We thank Dr Pingkuai Yang for these 2 questions about our study design.
The first point is about selection bias and confounding for heterogeneity in overjet amount and mandibular incisor position at baseline in the 3 groups.
In our research, the main inclusion criterion for the sample was the clinical request of advancing the mandible to improve chin projection. As a consequence of this, the treatment goal was pogonion advancement. Malocclusion severity was therefore defined by clinically evaluating chin position and cephalometrically measuring distance from pogonion to occlusal line perpendicular. This distance was pretty close among the groups, and they were actually homogeneous. The severity of skeletal class must not be defined on the basis of dental measurements such as overjet and mandibular incisor position.
Therefore, selection bias wasn’t present. It must be clear that the patients were enrolled by evaluating chin position and not overjet and mandibular incisor inclination. The amount of overjet or mandibular incisor proclination did not influence the probability for a patient to be included in the study. Finally, the differences at baseline in mandibular incisor position and overjet didn’t bias patient selection.
Regarding baseline overjet and incisor proclination as confounders, to our knowledge, no data are available in the literature to define incisor position and amount of overjet as risk factors for skeletal correction of Class II and specifically for Herbst treatment effect (outcome, pogonion advancement).
Consequently in our study design, they can’t be defined as confounders.
It is only known that mandibular incisor flaring can be a negative side effect; therefore, the use of skeletal anchorage can be beneficial.
Moreover, it is clinical experience, but there is no scientific evidence, that mandibular incisor proclination can be an obstacle for mandibular advancement in this type of malocclusion because it reduces the overjet itself. It is not important what is the baseline position of the mandibular incisors, but rather how much they procline during treatment. This is why skeletal anchorage could be beneficial, and we have considered it as an exposure to take into account. In the same way, it could be hypothesized that a greater overjet favors mandibular advancement. However, our results showed that patients with the narrowest overjet had the best response to treatment.
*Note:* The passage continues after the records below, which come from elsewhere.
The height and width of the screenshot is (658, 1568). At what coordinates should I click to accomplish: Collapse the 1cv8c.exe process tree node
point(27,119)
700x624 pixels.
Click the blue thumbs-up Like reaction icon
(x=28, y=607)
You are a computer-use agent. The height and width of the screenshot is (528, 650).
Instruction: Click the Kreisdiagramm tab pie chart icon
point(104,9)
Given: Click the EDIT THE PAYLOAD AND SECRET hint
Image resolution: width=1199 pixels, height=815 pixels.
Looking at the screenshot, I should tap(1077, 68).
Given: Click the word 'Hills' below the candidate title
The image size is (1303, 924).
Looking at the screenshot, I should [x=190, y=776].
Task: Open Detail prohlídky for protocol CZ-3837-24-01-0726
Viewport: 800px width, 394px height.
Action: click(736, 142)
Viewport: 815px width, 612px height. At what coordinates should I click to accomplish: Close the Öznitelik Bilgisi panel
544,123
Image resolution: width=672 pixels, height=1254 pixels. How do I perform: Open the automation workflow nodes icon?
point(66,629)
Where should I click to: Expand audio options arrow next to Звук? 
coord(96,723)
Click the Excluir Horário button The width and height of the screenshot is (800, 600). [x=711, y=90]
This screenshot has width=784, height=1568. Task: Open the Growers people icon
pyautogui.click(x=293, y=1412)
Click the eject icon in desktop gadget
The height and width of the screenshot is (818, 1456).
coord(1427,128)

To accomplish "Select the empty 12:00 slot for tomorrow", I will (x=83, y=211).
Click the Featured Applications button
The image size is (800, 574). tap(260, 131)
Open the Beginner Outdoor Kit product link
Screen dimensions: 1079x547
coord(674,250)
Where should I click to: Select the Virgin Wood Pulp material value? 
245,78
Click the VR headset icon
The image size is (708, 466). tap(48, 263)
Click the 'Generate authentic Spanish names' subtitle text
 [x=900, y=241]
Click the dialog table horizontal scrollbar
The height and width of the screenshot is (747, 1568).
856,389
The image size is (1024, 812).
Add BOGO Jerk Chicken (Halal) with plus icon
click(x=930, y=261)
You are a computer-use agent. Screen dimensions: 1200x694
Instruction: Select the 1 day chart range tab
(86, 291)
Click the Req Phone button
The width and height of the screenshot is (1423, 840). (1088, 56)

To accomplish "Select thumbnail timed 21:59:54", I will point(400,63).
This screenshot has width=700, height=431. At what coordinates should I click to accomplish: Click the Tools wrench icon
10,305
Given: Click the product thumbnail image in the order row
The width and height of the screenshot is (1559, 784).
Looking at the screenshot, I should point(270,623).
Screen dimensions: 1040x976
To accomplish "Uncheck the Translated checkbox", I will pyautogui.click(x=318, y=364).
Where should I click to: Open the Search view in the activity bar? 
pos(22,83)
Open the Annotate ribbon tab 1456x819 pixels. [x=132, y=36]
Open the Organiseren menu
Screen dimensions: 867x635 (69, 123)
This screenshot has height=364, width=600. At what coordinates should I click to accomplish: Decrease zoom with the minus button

Regarding the “specific criteria for dividing patients” used in our research, it is difficult to see the connection between this question and the design of our study. In fact, our study was a retrospective observational study (case-control), where we analyzed the effect of a treatment on a cohort of patients. On the contrary, a case report or a case series is a detailed description of unexpected and unusual symptoms, diseases, treatments, and outcomes of individual patients. Then, it is well known that researchers in observational studies are passive and observe the effects of treatment without choosing the type of treatment for each patient (randomization). Lastly, we agree that a randomized controlled trial is the best study design, but observational studies can also help us to understand daily clinical conditions and treatment effects.